## Exercise directions
Answer these questions about the forum thread on the Real Time API, numbering your answers the same way:
1. Which model does the first poster say they currently use?
2. According to the reply, what does the voice setting affect?
3. What default temperature does the reply state?

## Text shown
Real Time API - Parameters affecting comprehension of Model

Hi,

I am using the Real Time API and building a voice bot with WebRTC. I have the subjective feeling that the understanding of the model is better or worse, depending on the voice I configure. ‘verse’, for example, seems to understand me worse than ‘alloy’. Am I wrong in this impression or has anyone else noticed this?

I also realised that when I use the ChatGPT app, the conversation is much more natural and the model also seems to have a better understanding of what I am saying. Are there parameters I can set to improve the performance in my application?

I currently use the model “gpt-4o-realtime-preview-2024-12-17”.

Thanks in advance for any inputs!

Hmm, this is most likely caused by session configuration, not the voice itself.

  • The voice setting (e.g. verse, alloy) only affects output audio, not how the model understands you. The model listens to raw audio directly (not TTS), so the choice of voice shouldn’t impact comprehension.

  • What does affect understanding is the audio input, turn detection, and session-level parameters like temperature and instructions.

Some tuning points that made a noticeable difference for me:

"instructions": "Be conversational and natural. Keep answers clear and brief unless more detail is requested."
//my actual instructions block is like 20+ lines designed towards my use-case 
"temperature": 0.6 // play around with this?

(Lower temperature = more deterministic replies. Default is 0.8.)

I was experimenting with gpt-4o-mini-realtime-preview-2024-12-17 and honestly found it pretty solid. That said, it’s tough to match the experience you get in the ChatGPT app :sweat_smile: — they’ve likely tuned a lot under the hood that we don’t have direct access to i’m guessing. So if it feels different, you’re not imagining it.

Still, with the right config tweaks, you can get surprisingly close.

## Dataset entries
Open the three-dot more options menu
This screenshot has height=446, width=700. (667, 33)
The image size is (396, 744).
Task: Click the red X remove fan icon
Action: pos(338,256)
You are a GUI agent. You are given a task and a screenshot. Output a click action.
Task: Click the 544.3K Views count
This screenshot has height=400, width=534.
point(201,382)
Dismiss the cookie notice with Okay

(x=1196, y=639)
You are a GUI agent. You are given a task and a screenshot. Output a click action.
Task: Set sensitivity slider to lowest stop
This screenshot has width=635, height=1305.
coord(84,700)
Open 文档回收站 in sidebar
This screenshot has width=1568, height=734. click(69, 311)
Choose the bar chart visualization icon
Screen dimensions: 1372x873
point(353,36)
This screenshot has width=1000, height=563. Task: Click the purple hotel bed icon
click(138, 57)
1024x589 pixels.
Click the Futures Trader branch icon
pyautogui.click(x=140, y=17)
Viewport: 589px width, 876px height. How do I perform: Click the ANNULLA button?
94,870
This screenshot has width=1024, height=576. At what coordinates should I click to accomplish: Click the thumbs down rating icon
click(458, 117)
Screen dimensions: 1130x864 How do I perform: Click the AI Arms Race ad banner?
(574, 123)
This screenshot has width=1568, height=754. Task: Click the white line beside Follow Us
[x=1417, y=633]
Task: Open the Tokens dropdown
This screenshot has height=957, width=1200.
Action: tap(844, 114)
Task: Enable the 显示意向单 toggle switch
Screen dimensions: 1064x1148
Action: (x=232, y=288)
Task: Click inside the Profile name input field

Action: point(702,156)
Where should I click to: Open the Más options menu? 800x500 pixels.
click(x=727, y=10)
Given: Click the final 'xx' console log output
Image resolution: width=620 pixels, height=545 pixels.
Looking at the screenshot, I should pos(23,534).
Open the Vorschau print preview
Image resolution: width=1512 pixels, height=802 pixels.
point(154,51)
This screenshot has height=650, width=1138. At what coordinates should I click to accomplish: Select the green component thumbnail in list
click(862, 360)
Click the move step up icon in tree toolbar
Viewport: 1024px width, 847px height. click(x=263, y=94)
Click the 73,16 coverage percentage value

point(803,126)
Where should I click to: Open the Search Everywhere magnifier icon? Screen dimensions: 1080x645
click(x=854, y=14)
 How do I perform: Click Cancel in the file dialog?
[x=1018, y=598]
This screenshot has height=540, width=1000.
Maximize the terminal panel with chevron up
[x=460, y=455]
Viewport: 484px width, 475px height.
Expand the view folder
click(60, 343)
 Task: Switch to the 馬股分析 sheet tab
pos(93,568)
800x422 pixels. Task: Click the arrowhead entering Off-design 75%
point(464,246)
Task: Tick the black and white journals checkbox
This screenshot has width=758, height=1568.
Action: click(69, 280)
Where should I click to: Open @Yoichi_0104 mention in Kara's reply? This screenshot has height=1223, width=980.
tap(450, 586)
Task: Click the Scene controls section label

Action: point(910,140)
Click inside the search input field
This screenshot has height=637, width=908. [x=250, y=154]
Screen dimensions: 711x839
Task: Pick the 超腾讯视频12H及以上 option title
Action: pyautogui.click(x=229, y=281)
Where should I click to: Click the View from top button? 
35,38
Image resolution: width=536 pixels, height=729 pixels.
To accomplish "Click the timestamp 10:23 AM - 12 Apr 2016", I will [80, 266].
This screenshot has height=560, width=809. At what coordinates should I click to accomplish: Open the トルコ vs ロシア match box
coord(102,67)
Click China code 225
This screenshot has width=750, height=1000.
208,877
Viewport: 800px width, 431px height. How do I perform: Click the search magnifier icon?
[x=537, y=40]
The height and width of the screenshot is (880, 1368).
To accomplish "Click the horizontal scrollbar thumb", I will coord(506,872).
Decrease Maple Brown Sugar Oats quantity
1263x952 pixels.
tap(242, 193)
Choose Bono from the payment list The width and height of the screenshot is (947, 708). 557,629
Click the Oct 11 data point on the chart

## Answer area
1. gpt-4o-realtime-preview-2024-12-17
2. Only the output audio
3. 0.8